Они там, за обслюнявленным стеклом стоят с протянутой ко мне лапой: дай мне лайки, посмотри на меня, завидуй! Вот я корячусь! Вот я ржу! Вот гримасничаю! Награди вниманием! Швырни мне банан! Швырни поощрение! Ведь я привык жить за пятерку, за вкусняшку, за бартер.

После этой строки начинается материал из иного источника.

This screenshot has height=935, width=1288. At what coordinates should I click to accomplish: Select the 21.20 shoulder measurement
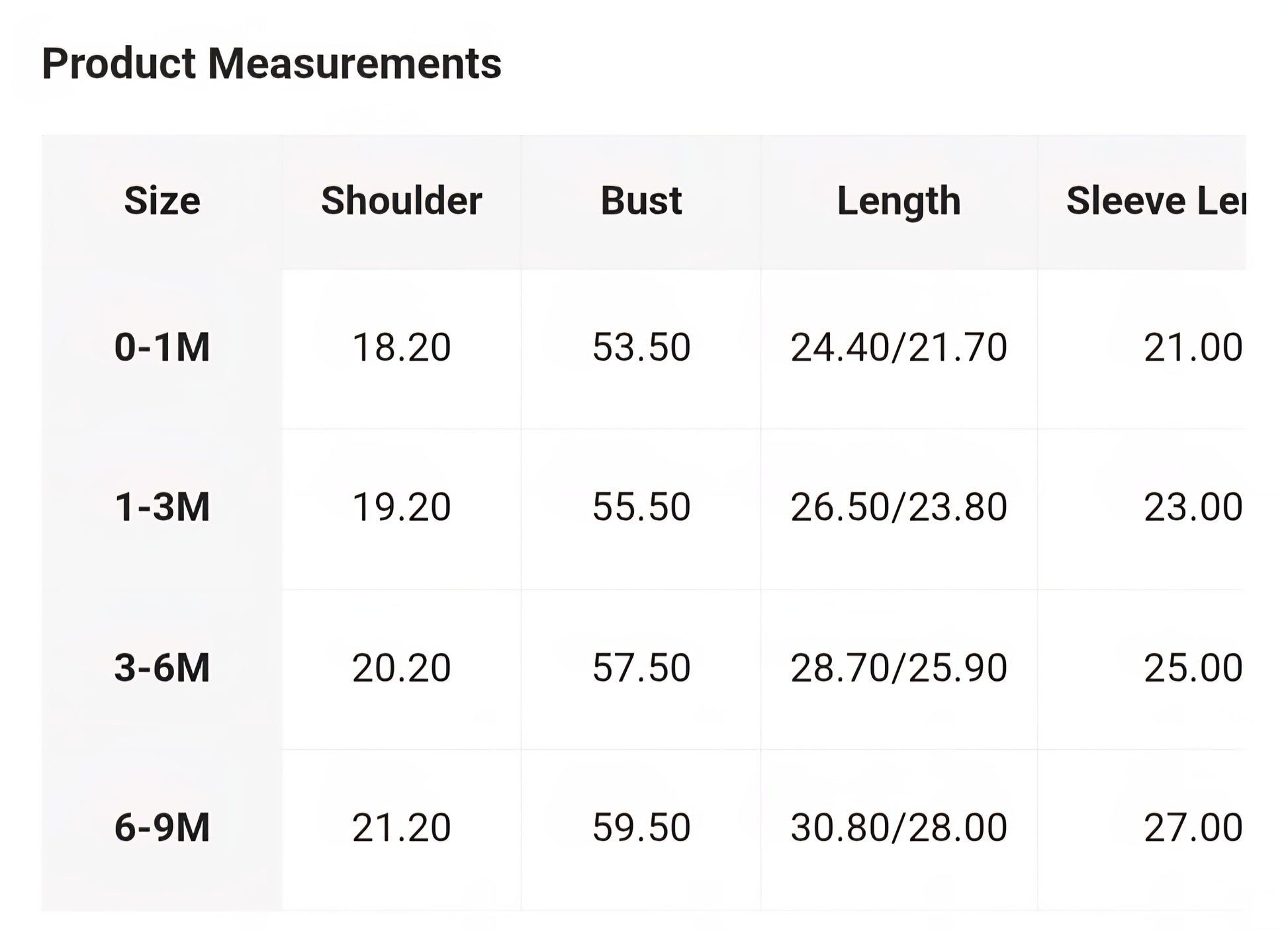[x=402, y=828]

Заклеивая спину пластырями и марлевой прокладкой, я оставалась на стороне тех, кто отшвыривал поощрения, любовь и лайки. Я должна была их раздавать. И быстро иссякла. И мое тело почувствовало это первым. В конце концов, в зоопарке и я, и макаки – мы все притворяемся кем-то.
Притворяемся, что живы.
В моей матери больше всего на свете я не могла терпеть притворство.
Она делала вид, что суп в кафе вкусный, а он из куриного кубика прессованного кальций хлора. Делала вид, что погода прекрасная и дождь полезен для деревьев, пока я стояла в промокших белых кедах. Она делала вид, что счастлива внутри той жизни, в которой сама себя заперла.
Из всей своей семьи, я терпела только мелкого брата до определенных границ. Даже когда он разбил мою новенькую планшетку, я смолчала. Сказала, что уронила ее о кафель ванной. Выслушала недовольство матери и молчание отца. Взяла дополнительные часы в фастфуде, чтобы заплатить десять тысяч за ремонт.
– В форме глаза! Надо ж было так кокнуть!
– Чего? – не поняла я реплику приёмщика в мастерской.
– Стекло планшета треснуло… Гляди, гляди! Прям глаз человеческий. И лупится кто-то из нее… жесть!
– Глаз?.. – забрала я планшетку, рассматривая свое отражение.
Я подстроила стекло так, чтобы трещины заполнили мое лицо.
– Уродство… – прошептала я, увидев, наконец, то, что не могла рассмотреть за прожитые мной шестнадцать лет.
Я его узрела. Сквозь выбитые черные осколки погасшего экрана на меня смотрел… кто-то еще… кто-то другой… незнакомый, но… манящий меня. Он успел улыбнуться, я успела зажмуриться.